Start of Information provided
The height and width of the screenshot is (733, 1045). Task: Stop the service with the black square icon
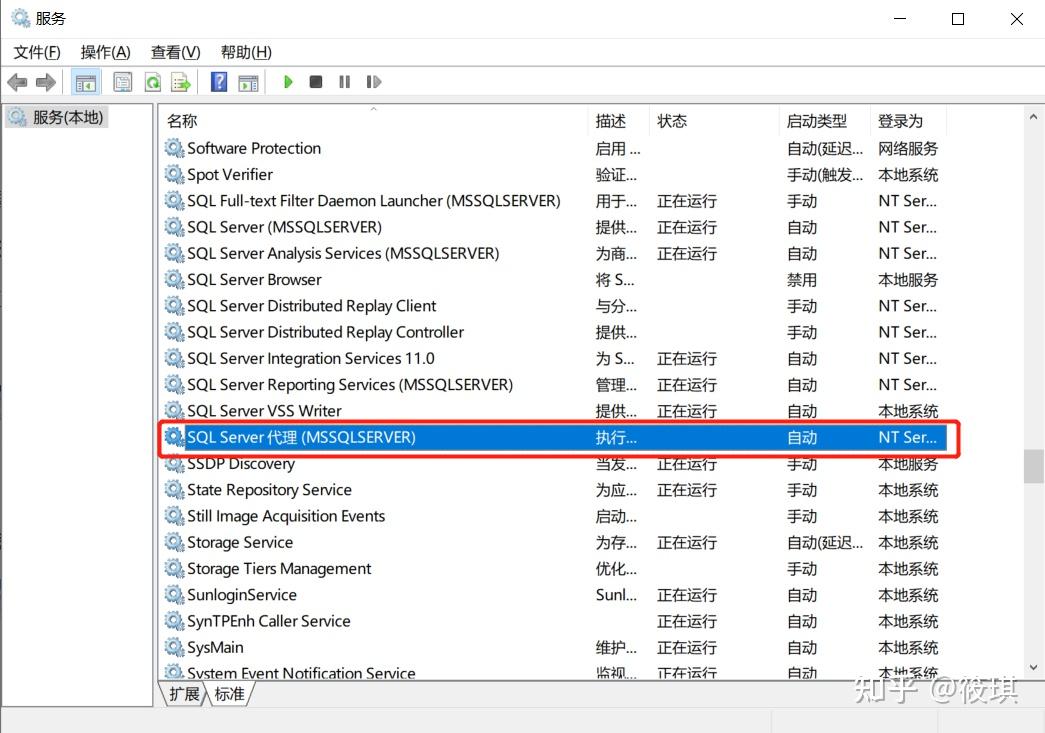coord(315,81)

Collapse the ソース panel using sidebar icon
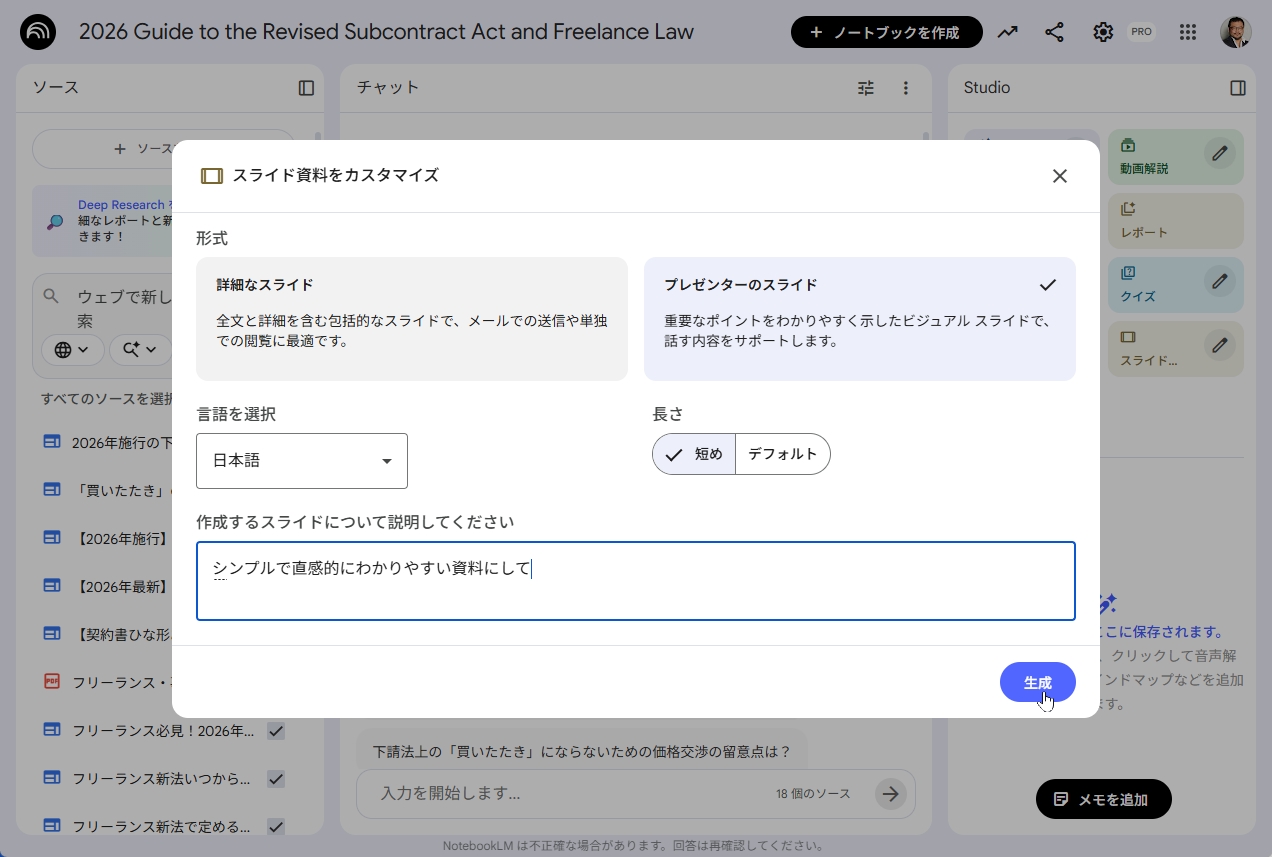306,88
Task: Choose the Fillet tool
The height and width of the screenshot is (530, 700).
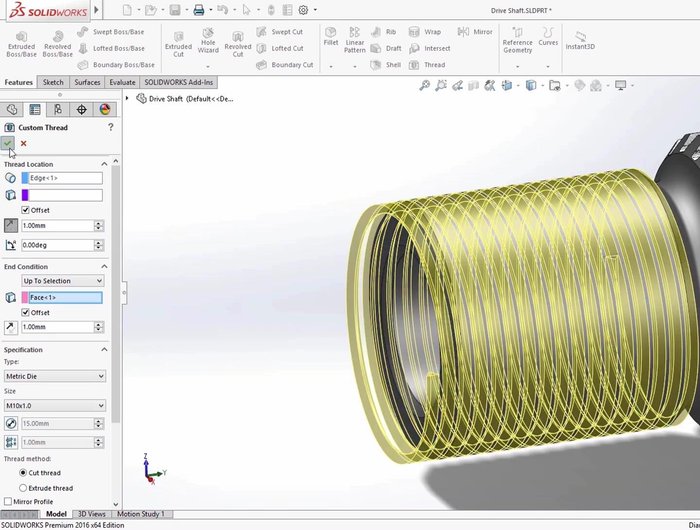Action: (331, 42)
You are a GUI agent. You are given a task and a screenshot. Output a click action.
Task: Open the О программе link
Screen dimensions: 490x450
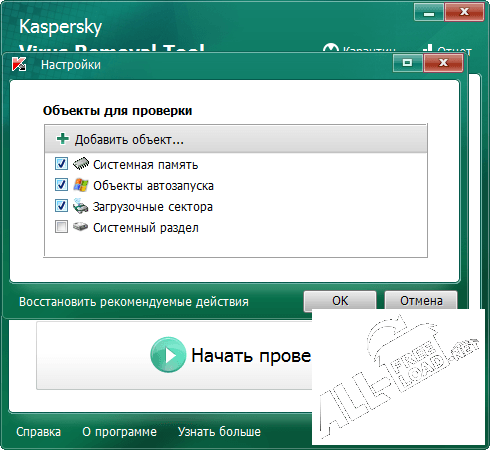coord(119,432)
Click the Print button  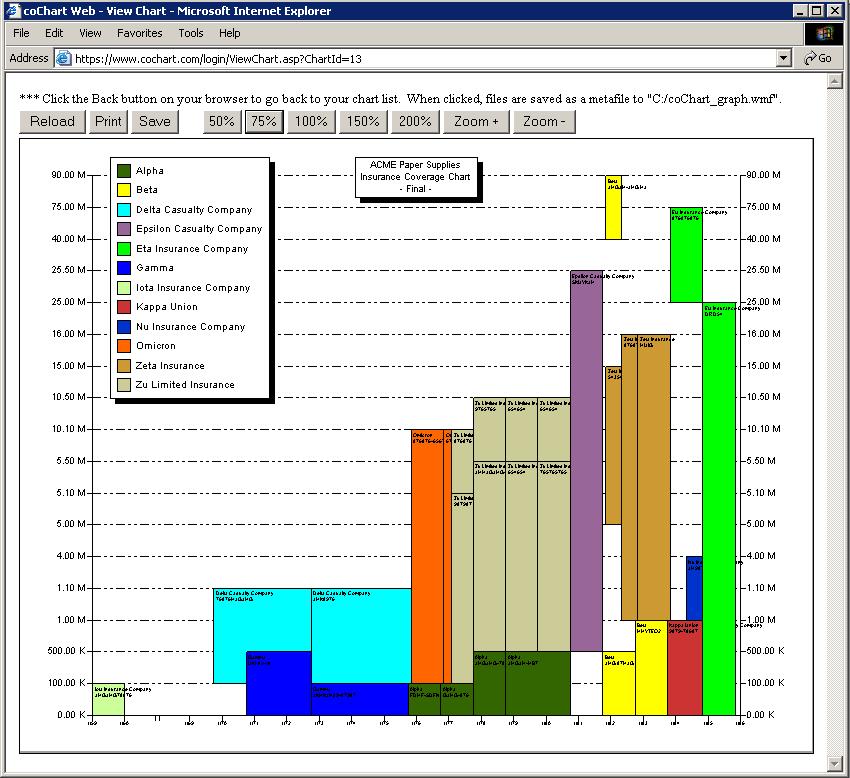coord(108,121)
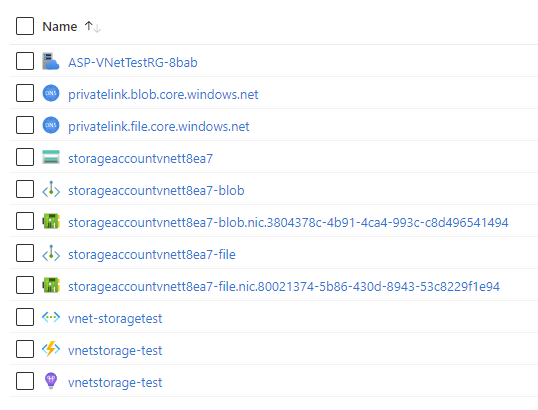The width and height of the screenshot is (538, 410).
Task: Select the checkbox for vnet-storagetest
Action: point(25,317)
End of Information provided
What is needed - Before answering, find the line with "Task: Open the О программе link" in the records above; then reproduce exactly each line from the first through that line, leaving out pictures.

Expected output -
The height and width of the screenshot is (733, 1045). Task: Stop the service with the black square icon
coord(315,81)

Collapse the ソース panel using sidebar icon
306,88
Task: Choose the Fillet tool
The height and width of the screenshot is (530, 700).
Action: (331, 42)
You are a GUI agent. You are given a task and a screenshot. Output a click action.
Task: Open the О программе link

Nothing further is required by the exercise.